• ABOUT THIS EXERCISE
Every line from the one holding "The image size" to the end of the entries should be repeated exactly, with the pictures left out.
═════ GIVEN ENTRIES ═════
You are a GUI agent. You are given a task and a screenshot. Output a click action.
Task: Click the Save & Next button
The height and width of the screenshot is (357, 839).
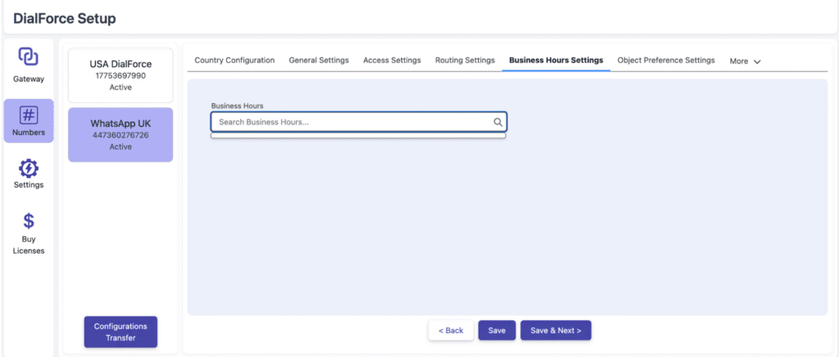coord(556,330)
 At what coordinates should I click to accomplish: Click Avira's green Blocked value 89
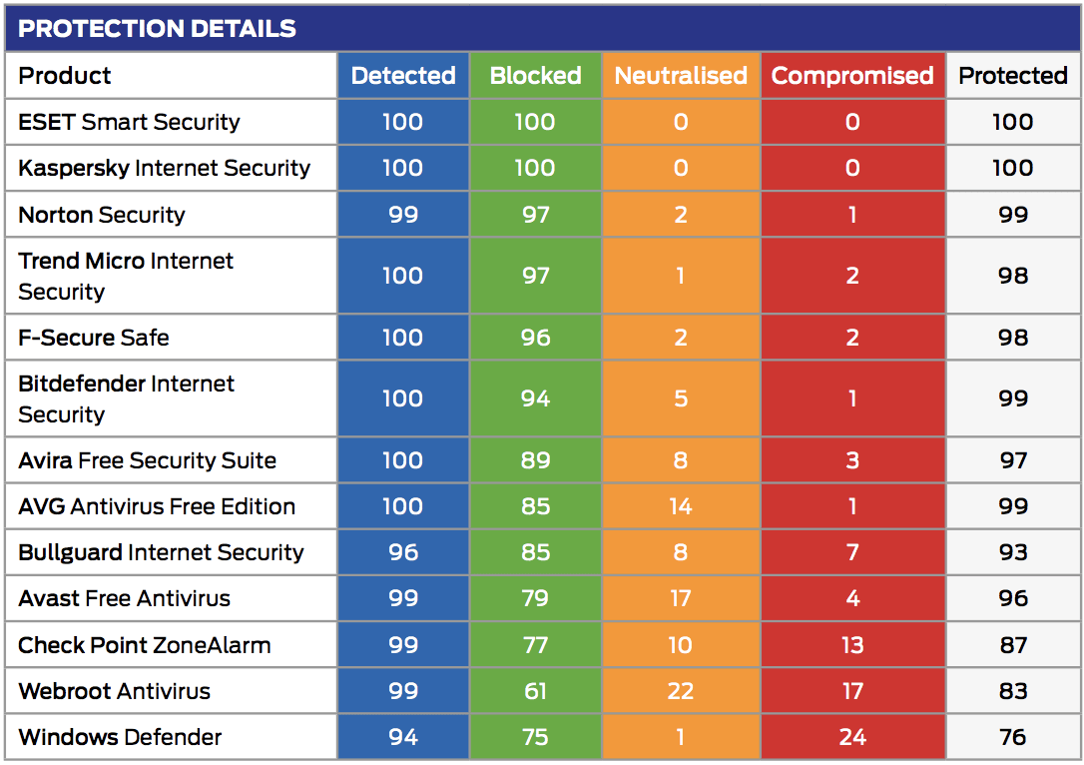pyautogui.click(x=535, y=460)

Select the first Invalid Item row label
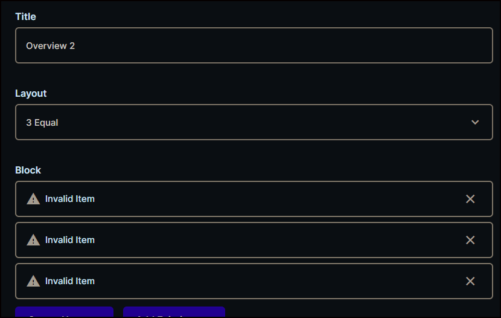coord(69,199)
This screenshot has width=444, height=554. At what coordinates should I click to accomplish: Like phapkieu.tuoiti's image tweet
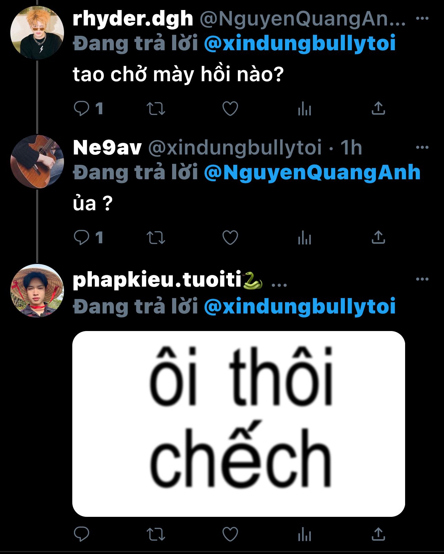[230, 534]
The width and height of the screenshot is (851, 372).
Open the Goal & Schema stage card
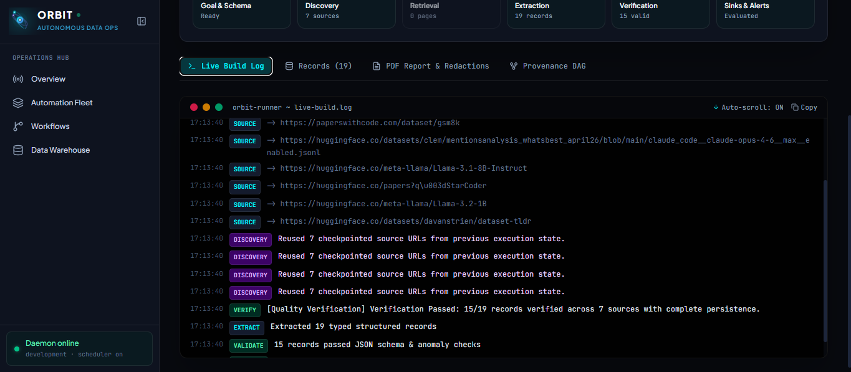(242, 11)
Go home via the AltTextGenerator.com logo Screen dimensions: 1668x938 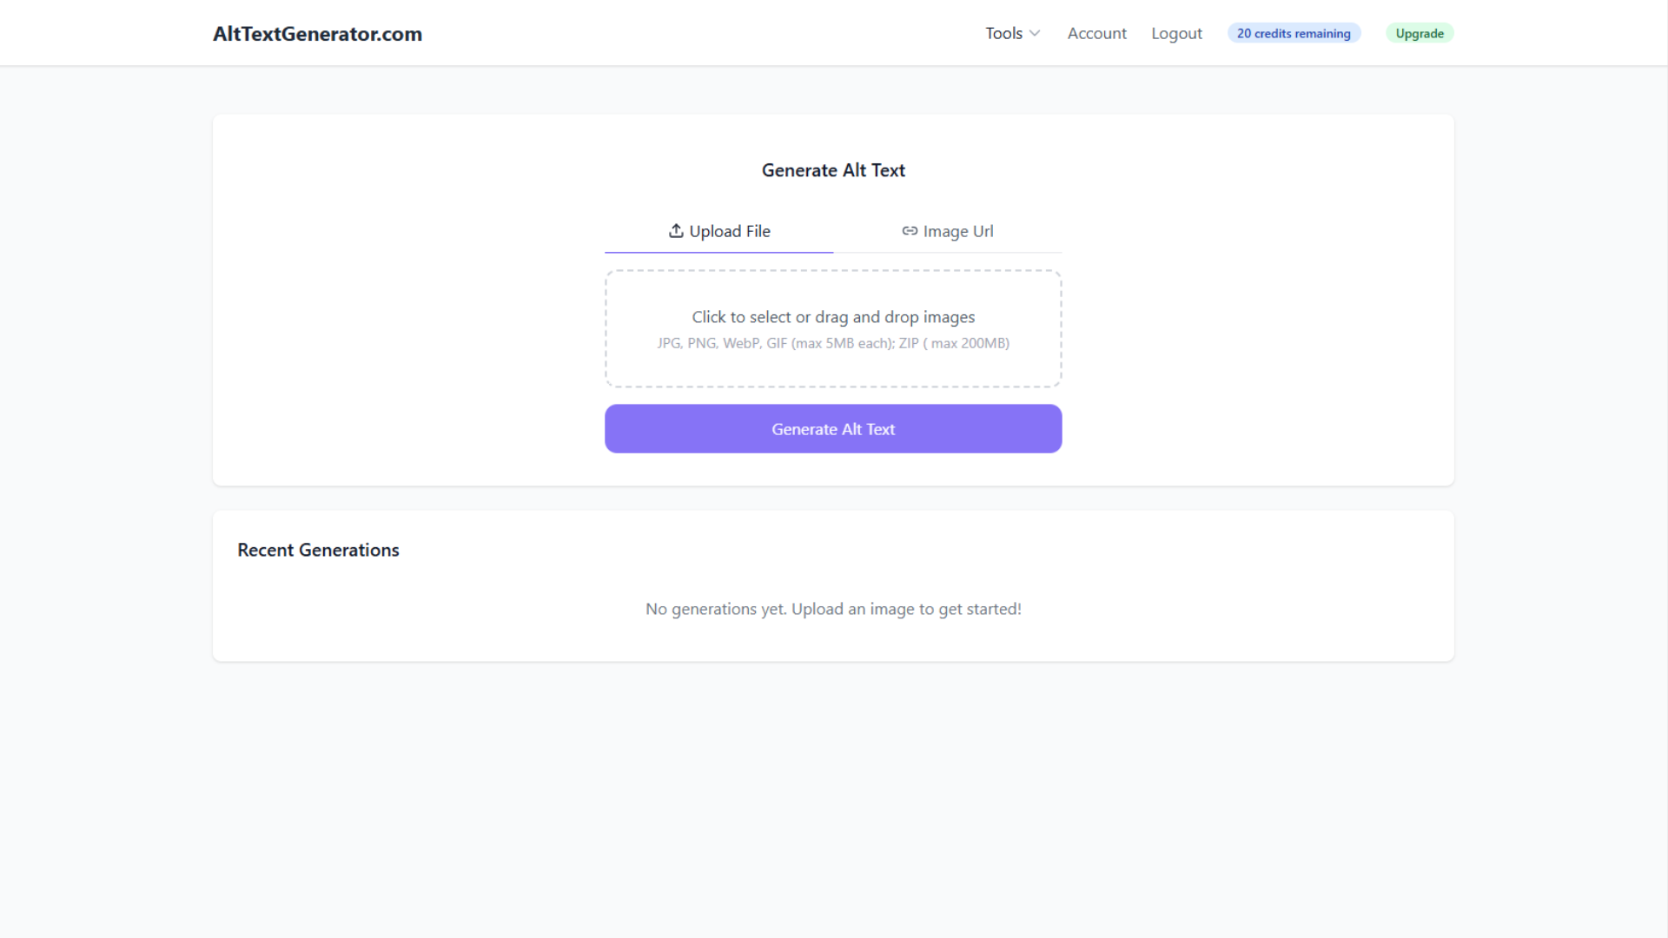pos(317,34)
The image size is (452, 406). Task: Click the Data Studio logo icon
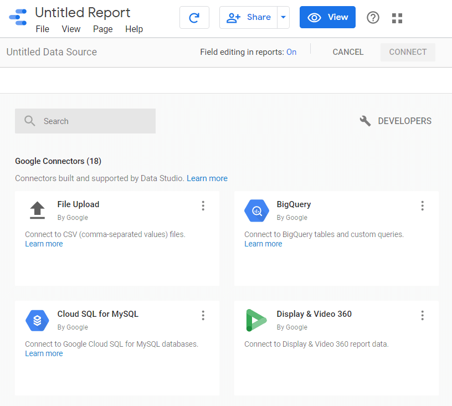point(18,18)
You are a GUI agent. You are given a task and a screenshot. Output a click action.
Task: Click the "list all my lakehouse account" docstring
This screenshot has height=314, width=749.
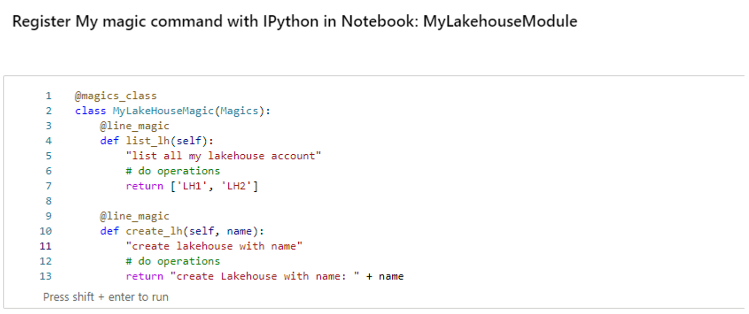point(223,156)
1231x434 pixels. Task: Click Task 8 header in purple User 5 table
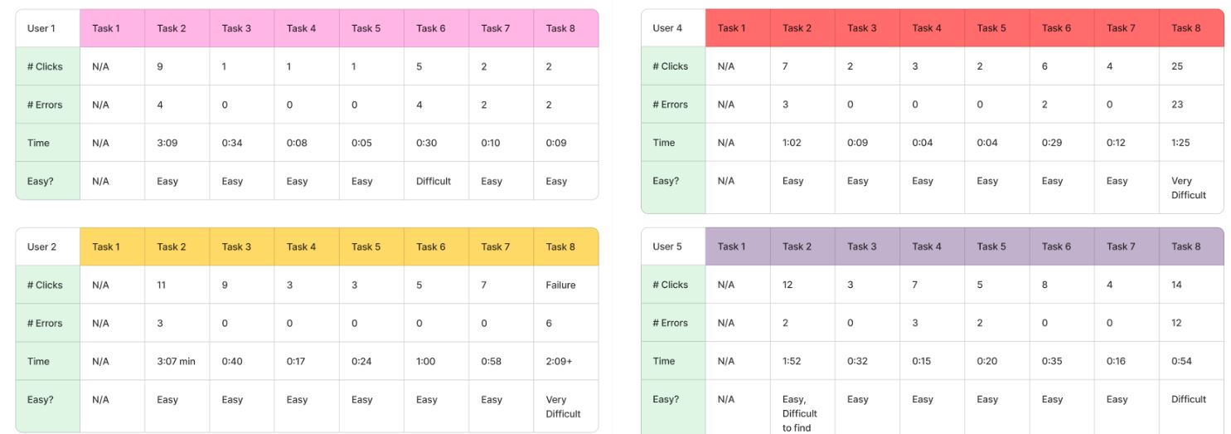pyautogui.click(x=1185, y=246)
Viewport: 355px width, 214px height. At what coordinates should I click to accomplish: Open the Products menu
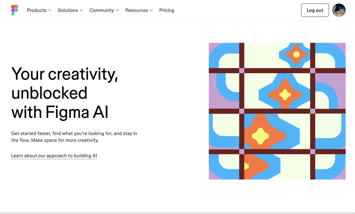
═════
• TASK OUTPUT
The image size is (452, 406). Task: Click the Data Studio logo icon
point(18,18)
You are a GUI agent. You are given a task and a screenshot. Output a click action.
Task: Click the "list all my lakehouse account" docstring
This screenshot has height=314, width=749.
point(223,156)
1231x434 pixels. Task: Click Task 8 header in purple User 5 table
pyautogui.click(x=1185, y=246)
Viewport: 355px width, 214px height. At what coordinates should I click to accomplish: Open the Products menu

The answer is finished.